On entend dire dans les journaux télévisés que la population bombardée a été « encouragée » par l’armée à se déplacer, ou « invitée » à aller vers le Sud, puis vers la côte où elle serait en sécurité… Autant de mots inappropriés et pervers pour faire croire à l’esprit de civilisation de l’armée génocidaire.

Et les gens ailleurs, dans le monde occidental qui a approuvé les bombardements pour éradiquer la résistance à l’hégémonie persécutrice, pensent pouvoir vivre de Black Friday en joyeuses fêtes, sans rien changer. L’essentiel étant de ne rien dire. D’éviter de parler de l’insoutenable. En parler serait s’empêcher de vivre. Ce serait risquer la contrariété d’une expression non conforme aux exigences du gouvernement qui a désigné le terroriste en la figure du persécuté historique actuel ; et la victime en la figure de l’héritier mémoriel et tutélaire d’une persécution passée dont le traumatisme effectif a été volontairement arrimé, entretemps, à un persécuteur étatique négationniste, messianique et fasciste auquel on accorde contre la plus violente évidence la vertu d’être un exemple de démocratie.

◆ Mise en pratique ◆
#1 Recopiez mot pour mot un passage de l'extrait sur les bombardements : commencez aux mots "Et les gens" et arrêtez-vous après "exemple de démocratie.".
#2 Dans l'extrait sur les bombardements, quels sont tous les adjectifs qui qualifient le « persécuteur étatique » ?
#3 Prolongez l'extrait sur les bombardements à partir de sa dernière phrase.
Vous n'aurez pas besoin de la liste ci-dessous.

◆ Liste fournie ◆
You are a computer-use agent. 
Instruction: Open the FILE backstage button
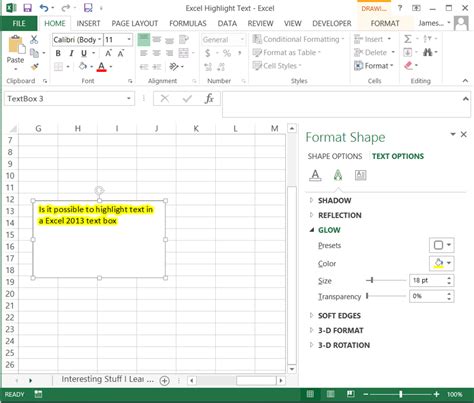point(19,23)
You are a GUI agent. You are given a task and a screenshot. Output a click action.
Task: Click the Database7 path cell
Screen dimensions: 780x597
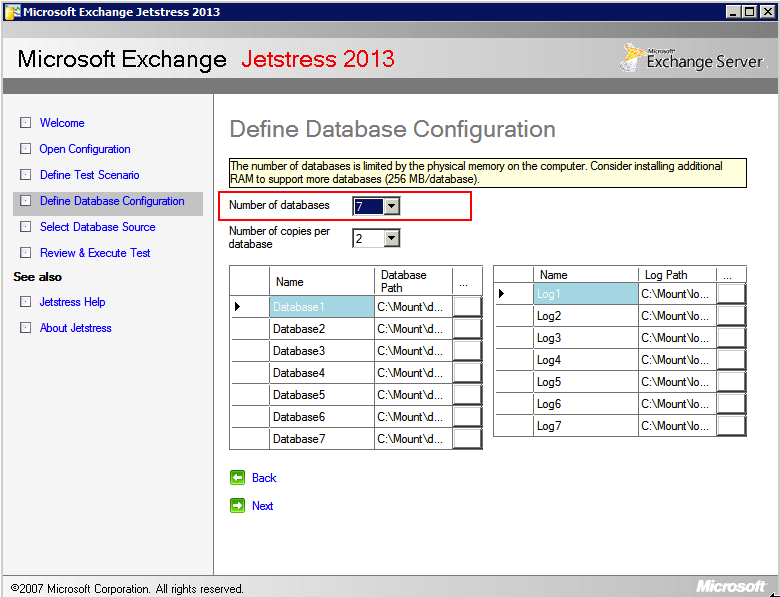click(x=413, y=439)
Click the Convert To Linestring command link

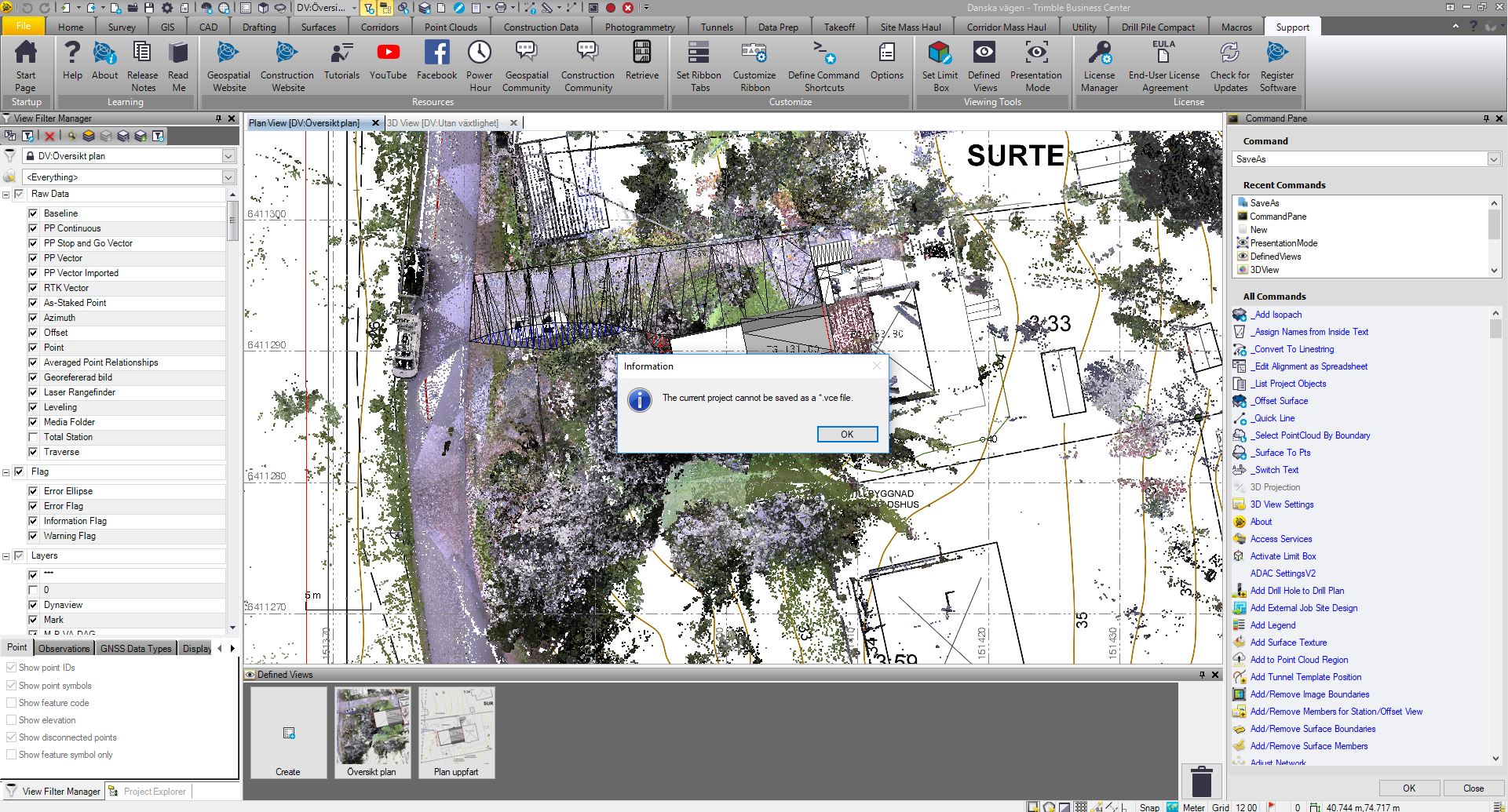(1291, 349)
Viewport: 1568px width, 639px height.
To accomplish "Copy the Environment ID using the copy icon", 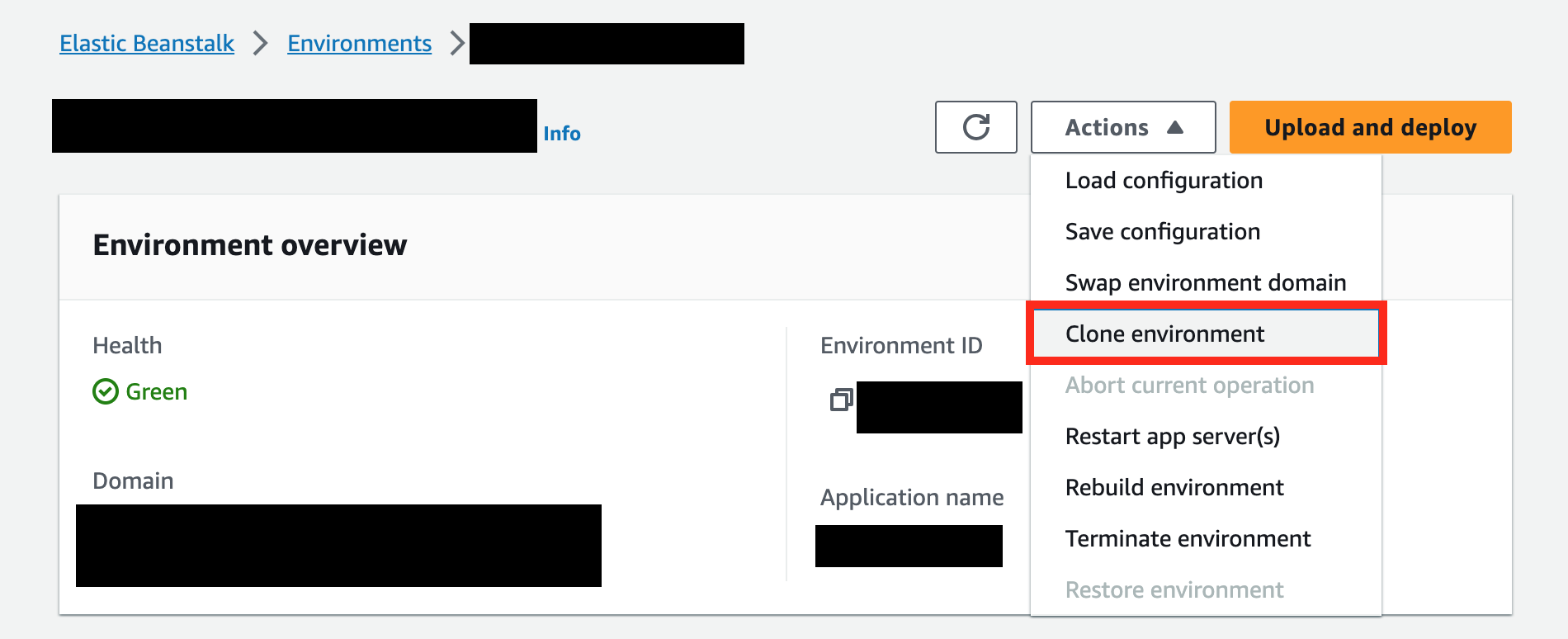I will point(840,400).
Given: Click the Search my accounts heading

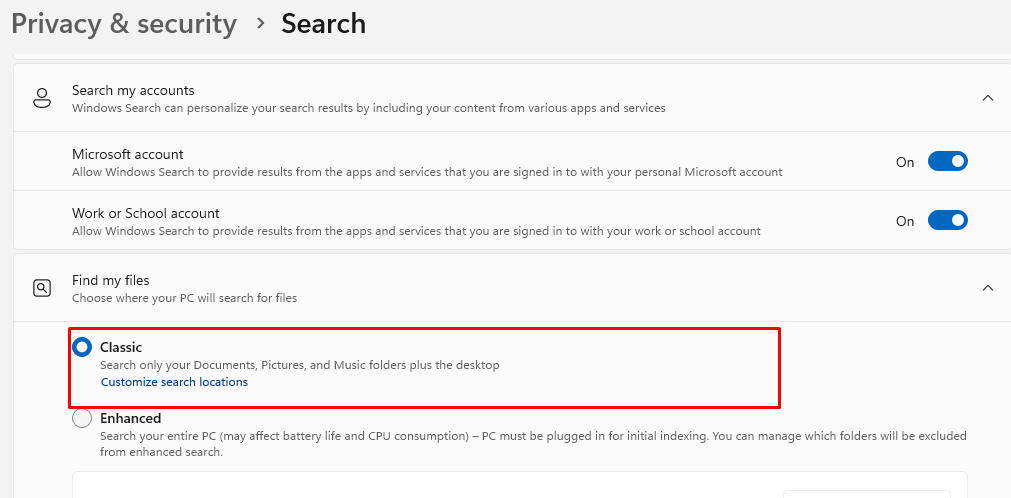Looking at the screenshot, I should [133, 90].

◆ Liste des réponses ◆
#1
Et les gens ailleurs, dans le monde occidental qui a approuvé les bombardements pour éradiquer la résistance à l’hégémonie persécutrice, pensent pouvoir vivre de Black Friday en joyeuses fêtes, sans rien changer. L’essentiel étant de ne rien dire. D’éviter de parler de l’insoutenable. En parler serait s’empêcher de vivre. Ce serait risquer la contrariété d’une expression non conforme aux exigences du gouvernement qui a désigné le terroriste en la figure du persécuté historique actuel ; et la victime en la figure de l’héritier mémoriel et tutélaire d’une persécution passée dont le traumatisme effectif a été volontairement arrimé, entretemps, à un persécuteur étatique négationniste, messianique et fasciste auquel on accorde contre la plus violente évidence la vertu d’être un exemple de démocratie.

#2 négationniste, messianique, fasciste

#3
Le peuple gouverné par les prises de position du pouvoir exécutif auquel il se soumet – comme le ferait tout autre peuple pensé par lui comme méprisable parce que soumis à une dictature – croit qu’il est sage de ne surtout pas nommer ce qu’il sait être un génocide. Il se conforme à la langue du pouvoir et à celle des journaux télévisés qui dé-nomment le crime majeur qu’il a sous les yeux. On lui dit de ne pas bouger et il ne bouge pas. Il sait qu’ailleurs dans le monde on est révolté par le déni, la complicité et le soutien occidentaux au crime de génocide mais il accepte le projet d’extermination d’une population qu’il sait condamnée par la fallacieuse accusation de terrorisme portée par son double exterminateur. Le double de lui-même qui là-bas extermine en son nom démocratique, au nom d’une « même valeur » occidentale, qu’elle soit républicaine ou royaliste ou simplement campiste sans qu’on y trouve trace de la démocratie. Qu’importe. Là où on lui dit de faire, le peuple démocratique tétanisé fait comme on lui dit, soit pour préserver son gain consumériste soit par peur de l’opprobre qu’il aurait à subir d’être accusé d’être ce qu’il n’est pas. La pierre tombale de sa libre pensée à oser nommer le crime majeur de génocide impossible à nommer, est une lutte dévoyée contre un mal certes existant mais parfaitement inopérant dans cette cause de malheur. De l’accepter au principal il se condamne lui-même.

Il se sauve provisoirement en devenant cynique. Ou fou, comme un ancien ministre de la Justice sénile déniant au peuple anéanti la protection judiciaire internationale contre les crimes de guerre au prétexte qu’il n’est pas le peuple d’un État reconnu.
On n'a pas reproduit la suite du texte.